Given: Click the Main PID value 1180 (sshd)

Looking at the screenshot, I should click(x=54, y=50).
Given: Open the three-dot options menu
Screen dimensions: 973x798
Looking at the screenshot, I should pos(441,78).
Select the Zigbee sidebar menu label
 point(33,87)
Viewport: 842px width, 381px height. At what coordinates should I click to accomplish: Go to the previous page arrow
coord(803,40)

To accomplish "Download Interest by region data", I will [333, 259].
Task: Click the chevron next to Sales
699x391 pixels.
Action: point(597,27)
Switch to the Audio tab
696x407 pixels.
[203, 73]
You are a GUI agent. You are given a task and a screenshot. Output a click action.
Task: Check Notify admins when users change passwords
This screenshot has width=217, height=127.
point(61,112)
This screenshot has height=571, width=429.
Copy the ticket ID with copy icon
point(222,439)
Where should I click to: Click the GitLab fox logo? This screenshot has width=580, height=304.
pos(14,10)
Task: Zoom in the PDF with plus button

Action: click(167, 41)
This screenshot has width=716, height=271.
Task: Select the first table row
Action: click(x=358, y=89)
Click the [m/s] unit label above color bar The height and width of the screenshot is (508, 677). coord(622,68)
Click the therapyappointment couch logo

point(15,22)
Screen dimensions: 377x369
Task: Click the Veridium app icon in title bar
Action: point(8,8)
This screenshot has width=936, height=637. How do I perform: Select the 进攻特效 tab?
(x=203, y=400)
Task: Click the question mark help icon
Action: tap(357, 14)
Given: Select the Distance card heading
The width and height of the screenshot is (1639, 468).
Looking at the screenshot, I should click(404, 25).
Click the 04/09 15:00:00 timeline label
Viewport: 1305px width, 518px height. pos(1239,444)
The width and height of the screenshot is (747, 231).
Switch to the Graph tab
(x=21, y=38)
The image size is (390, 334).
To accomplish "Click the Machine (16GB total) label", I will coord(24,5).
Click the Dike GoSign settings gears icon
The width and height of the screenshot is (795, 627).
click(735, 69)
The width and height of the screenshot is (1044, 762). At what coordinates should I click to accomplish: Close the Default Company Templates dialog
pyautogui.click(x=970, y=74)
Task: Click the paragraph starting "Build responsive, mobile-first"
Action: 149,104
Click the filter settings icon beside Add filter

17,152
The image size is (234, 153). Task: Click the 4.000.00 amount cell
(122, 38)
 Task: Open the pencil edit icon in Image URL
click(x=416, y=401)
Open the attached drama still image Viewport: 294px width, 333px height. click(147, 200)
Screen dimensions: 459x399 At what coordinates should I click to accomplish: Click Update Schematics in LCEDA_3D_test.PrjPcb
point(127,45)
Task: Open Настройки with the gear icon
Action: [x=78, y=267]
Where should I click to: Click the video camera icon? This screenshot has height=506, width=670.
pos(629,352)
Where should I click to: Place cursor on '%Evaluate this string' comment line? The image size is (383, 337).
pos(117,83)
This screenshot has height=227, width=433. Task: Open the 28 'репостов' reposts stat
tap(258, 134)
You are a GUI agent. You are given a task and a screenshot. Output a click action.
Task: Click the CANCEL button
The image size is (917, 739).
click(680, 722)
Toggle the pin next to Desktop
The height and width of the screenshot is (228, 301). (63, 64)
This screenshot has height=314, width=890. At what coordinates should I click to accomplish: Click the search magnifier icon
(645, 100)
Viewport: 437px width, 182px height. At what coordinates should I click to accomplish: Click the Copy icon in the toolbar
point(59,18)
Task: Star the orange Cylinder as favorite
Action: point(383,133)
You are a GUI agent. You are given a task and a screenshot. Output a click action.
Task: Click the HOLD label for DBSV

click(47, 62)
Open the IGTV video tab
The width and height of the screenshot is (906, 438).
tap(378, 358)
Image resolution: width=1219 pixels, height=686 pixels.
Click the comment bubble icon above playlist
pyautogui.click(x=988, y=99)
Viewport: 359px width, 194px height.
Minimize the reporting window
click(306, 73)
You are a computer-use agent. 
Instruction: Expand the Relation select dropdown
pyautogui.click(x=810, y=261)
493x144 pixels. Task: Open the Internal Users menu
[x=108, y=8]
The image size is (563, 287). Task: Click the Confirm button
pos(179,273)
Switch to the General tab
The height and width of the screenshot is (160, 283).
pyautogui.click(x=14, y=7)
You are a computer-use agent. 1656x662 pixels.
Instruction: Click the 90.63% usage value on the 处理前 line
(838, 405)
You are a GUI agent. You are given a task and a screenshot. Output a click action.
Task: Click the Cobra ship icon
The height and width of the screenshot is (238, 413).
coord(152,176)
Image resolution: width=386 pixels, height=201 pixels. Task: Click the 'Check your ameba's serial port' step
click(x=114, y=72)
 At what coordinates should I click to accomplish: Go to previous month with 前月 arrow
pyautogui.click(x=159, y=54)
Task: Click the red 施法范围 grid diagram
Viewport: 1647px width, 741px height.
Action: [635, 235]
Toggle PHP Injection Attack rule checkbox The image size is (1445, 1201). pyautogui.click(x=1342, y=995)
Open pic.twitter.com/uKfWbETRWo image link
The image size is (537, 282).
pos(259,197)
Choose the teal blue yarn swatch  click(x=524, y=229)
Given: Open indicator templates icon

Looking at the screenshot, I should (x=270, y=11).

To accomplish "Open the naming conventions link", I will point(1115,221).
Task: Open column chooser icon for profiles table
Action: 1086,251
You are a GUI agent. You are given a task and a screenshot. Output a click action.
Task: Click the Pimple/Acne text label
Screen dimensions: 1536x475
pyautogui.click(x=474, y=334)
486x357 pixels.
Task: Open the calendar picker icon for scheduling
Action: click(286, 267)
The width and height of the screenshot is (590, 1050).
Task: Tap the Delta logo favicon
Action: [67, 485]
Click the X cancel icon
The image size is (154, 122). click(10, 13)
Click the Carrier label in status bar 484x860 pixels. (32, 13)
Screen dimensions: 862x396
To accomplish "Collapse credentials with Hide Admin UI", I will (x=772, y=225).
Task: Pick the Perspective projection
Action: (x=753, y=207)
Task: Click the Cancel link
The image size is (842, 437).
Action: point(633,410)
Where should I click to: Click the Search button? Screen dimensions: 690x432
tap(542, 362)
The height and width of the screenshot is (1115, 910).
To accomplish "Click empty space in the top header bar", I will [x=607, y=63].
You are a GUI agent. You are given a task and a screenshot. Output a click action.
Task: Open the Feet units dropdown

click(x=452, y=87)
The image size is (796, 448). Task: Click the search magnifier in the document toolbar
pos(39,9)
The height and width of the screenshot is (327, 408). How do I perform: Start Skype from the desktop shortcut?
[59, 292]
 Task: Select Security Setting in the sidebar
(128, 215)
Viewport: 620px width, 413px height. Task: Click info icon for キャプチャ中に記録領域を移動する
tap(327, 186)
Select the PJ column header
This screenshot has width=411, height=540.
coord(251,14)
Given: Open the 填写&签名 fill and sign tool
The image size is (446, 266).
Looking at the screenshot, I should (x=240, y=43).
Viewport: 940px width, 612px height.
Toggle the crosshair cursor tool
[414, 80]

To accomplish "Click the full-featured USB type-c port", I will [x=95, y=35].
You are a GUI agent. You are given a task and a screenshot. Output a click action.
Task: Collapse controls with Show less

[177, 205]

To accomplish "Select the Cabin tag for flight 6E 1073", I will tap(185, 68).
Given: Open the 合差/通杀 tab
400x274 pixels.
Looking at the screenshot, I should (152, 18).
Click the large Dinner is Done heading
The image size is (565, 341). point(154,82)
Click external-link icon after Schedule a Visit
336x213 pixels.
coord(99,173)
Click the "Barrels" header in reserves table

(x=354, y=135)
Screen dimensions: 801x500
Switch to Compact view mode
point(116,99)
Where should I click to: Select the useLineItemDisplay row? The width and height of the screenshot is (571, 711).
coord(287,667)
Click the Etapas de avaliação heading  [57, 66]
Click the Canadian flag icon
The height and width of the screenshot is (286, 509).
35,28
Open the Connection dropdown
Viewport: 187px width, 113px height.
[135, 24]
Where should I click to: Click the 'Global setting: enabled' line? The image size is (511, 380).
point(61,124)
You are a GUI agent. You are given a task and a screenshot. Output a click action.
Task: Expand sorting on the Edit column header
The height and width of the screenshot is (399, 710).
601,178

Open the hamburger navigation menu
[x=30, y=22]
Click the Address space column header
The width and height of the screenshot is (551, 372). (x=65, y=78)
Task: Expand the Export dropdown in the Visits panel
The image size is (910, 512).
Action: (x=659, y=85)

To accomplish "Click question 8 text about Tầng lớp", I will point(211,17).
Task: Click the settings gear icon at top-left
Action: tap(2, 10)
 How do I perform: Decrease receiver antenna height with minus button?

● ● ●

- WHAT IS EXPECTED
Show all lines above holding the word "computer".

- YOUR RESPONSE
You are a computer-use agent. 
You are a computer-use agent. 1656x662 pixels.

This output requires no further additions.